Research Article
Volume 3 Issue 2 - 2019
The Inhibitory Effect of Euphorbia Hirta Extracts against Some Wound Bacteria Isolated From Yemeni Patients
1Biology Department, Faculty of Science, Sana'a University, Yemen
2Pharmacology Department, Faculty of Pharmacy, Aden University, Yemen
2Pharmacology Department, Faculty of Pharmacy, Aden University, Yemen
*Corresponding Author: Wadhah Hassan Ali Edrees, Biology Department, Faculty of Science, Sana'a University, Yemen.
Received: December 09, 2018; Published: January 23, 2019
Abstract
The search for novel natural products from medicinal plants against bacterial strains resistant to multidrug is promising and urgent need to overcome the resistance complication. This study was carried out to investigate the antibacterial activities of Euphorbia hirta extracts against some bacteria isolated from surgical wounds of the hospitals located at Aden City, Yemen. The methanolic and aqueous extracts of the leaves and stems of Euphorbia hirta were determined for their antimicrobial activity by agar well diffusion method against Escherichia coli, Pseudomonas aeruginosa, Proteus mirabilis, and Staphylococcus aureus. The phytochemical screening was conducted to determine the plant constituents. The results showed that the extracts have a significant inhibitory effect on most bacterial species, especially P. mirabilis bacteria. Also, the E. hirta methanolic extracts were more efficient than aqueous extracts in the inhibition of tested bacteria at a concentration of 150 μL. However, the results revealed that the ciprofloxacin antibiotic had a higher inhibitory effect than other antibiotics used. Also, both of methanolic and aqueous extracts of E. hirta were showed more effect than antibiotics on most bacterial species, especially when concentration at 150 μL. The phytochemical screening revealed the presence of reducing sugars, terpenoids, alkaloids, steroids, tannins, oils, saponin, cardiac glycosides, anthroquinones, and flavanoids. The present findings showed that E. hirta possesses interesting inhibitory properties against bacteria associated with surgical wounds infection.

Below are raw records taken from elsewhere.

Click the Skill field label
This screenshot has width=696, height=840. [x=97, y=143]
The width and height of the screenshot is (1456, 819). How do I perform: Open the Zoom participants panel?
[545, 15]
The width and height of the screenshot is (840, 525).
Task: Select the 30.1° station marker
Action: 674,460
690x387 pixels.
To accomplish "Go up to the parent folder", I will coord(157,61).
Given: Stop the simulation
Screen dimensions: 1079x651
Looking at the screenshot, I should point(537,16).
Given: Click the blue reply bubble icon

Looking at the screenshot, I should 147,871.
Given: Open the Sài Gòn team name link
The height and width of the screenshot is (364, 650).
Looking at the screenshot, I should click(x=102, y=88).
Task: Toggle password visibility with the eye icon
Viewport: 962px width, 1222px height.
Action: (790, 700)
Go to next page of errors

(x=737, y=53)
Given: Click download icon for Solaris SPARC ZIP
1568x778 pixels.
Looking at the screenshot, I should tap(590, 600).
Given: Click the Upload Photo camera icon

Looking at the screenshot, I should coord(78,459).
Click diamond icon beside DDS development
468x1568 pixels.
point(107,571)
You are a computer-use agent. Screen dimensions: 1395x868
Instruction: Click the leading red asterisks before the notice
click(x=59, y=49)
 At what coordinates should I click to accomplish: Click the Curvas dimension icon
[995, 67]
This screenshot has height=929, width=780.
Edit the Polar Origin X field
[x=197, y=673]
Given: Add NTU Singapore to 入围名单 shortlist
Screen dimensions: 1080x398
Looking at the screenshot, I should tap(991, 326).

Keywords: Euphorbia hirta; Phytochemical; Aqueous and Methanolic Extracts; Antimicrobial Activity
Introduction
Wounds, resulting from microbial infection, are the most common public health problems that are responsible between 70 to 80% of mortality in the world [1,2]. The common wound pathogens includes bacteria, fungi, protozoa and viruses among which the most common are Streptococcus pyogens, Staphylococcus aureus, Pseudomonas aeuruginosa, Proteus, Escherichia coli and Enterococcus [3,4]. These microorganisms are present in hospital and community acquired infections, decreasing antibiotic therapy options especially Staphylococcus aureus and Pseudomonas aeruginosa. Due to increasing of resistance against several antimicrobial drugs, searching for new therapeutic alternatives using medicinal plants play a significant role for obtaining new drugs [5,6]. Medicinal plants are part and parcel of human society to combat diseases, from the dawn of civilization. They usually contain many biological active ingredients and are used primarily for treating mild or chronic ailments. According to world health organization (WHO), about 80% of the world population relies chiefly on the plant based traditional medicine especially for their primary healthcare needs [7]. Therapeutical properties of medical plants are very useful in healing various diseases owing to their attributes having wide biological and medicinal activities [8]. Herbal molecules are safe and would overcome the resistance produced by the pathogens as they exist in a combined form or in a pooled form of more than one molecule in the protoplasm of the plant cell [9,10]. The antimicrobial compounds found in plants may prevent bacterial infections by different mechanisms than the commercial antibiotics and therefore may have clinical value in treating resistant microorganism strains [11]. In this study, it was investigated the antibacterial activities of the E. hirta aqueous and methanolic extracts against four bacteria isolated from surgical wounds of Yemeni patients.
Materials and Methods
Collection of plant material
The fresh plant Euphorbia hirta that used in this study was collected from a different area in Dhi Al-Sufal located in Ibb City, Yemen. The taxonomical identification of the plant was confirmed by Dr. AbdulNaser Al-Gifri of the Biology Department, Faculty of Science, and Aden University, Yemen.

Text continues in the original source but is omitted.